Abstract
The aim of this study is to provide an environmental perspective regarding the choice of foundations for offshore windpower, suggesting that differences in environmental impact should be involved in decision-making and development concerning future offshore windpower foundations. The study concerns only the marine environment, excluding seabirds, and is based on the level of knowledge available in 2007.
The study focuses on three different types of foundations; gravity- monopile- and jacket foundations. Also tripod- bucket- and floating foundations are mentioned. The different characteristics of the foundations are discussed based on their environmental impact in five different areas; 1) epifouling and reef-effects, 2) operational noise, 3) changes in hydrographical conditions, 4) noise during construction, and 5) dissolved sediment during construction.
Regarding epifouling, it is noted that the surface texture of the foundation (i.e. steel, concrete) is of less importance in the long run since the initial substrate soon will be covered with organisms, creating a rugged surface for later colonising organisms. It is rather the level of salinity, distance to shore, exposure, depth and turbidity of the water that decide which organisms that will dominate the different foundations after a few years. Generally all foundations for offshore windpower are expected to be dominated by filtering animals, such as blue mussels. A possible exception is if concrete is coated with a silicone product that limits larger organisms to establish on the foundations. This kind of surface treatment has not yet been used by the windpower industry but occurs on other submarine concrete constructions.

Dataset extract:
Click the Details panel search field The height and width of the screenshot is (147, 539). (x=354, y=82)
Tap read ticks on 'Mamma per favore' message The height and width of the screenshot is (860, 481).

Task description:
Please continue the abstract on the environmental impact of offshore windpower foundations, picking up right after its last sentence.

Answer to this task:
The potential for an evident reef-effect (local increased occurrence of mobile animals such as fish and crustaceans) increases with the complexity of the foundation structure. Hence, tripod and especially jacket foundations have better possibility to contribute to the reef-effect than monopile- and gravity foundations.
Reef-effect, as well as epifouling, may be considered negative in some marine environments, such as possible valuable areas without any natural occurrence of hard substratum. In such areas new species may be introduced, changing the local ecological conditions. However, in many areas an increased level of biological diversity is viewed as a positive change, and here reef-effect and epifouling may be considered favourable. To amplify the reef-effect, scour protection devices may be designed to create more habitats.
Operational noise from offshore windfarms has been shown to initially affect some organisms (mussels, fish) during experimental studies in small containers. Whether corresponding operational noise in field and during natural circumstances can cause any environmental impacts is not yet fully understood. Available information indicates that there is a common sound level peak from wind turbines at frequencies of 100 – 200 Hz. In the same frequency range cargo ships emit higher sound than wind power even over several kilometres distance. Based on the present lack of certainty, it can be motivated to minimize the sound at these frequencies in areas with special biological values, such as endangered organisms sensitive to stress. However, there are no indications that operational noise may significantly affect the environment beyond the vicinity of each foundation.
Based on a limited number of measurements it seems as if gravity and monopile foundations emit noise of similar amplitude, but the frequency range of the gravity foundation is generally lower. There are no measurements of jacket foundation but theoretically these should emit less noise, at least within the lower frequency range. Even if little is known about future turbines and foundations, it should be technically possible to decrease the emitted noise level.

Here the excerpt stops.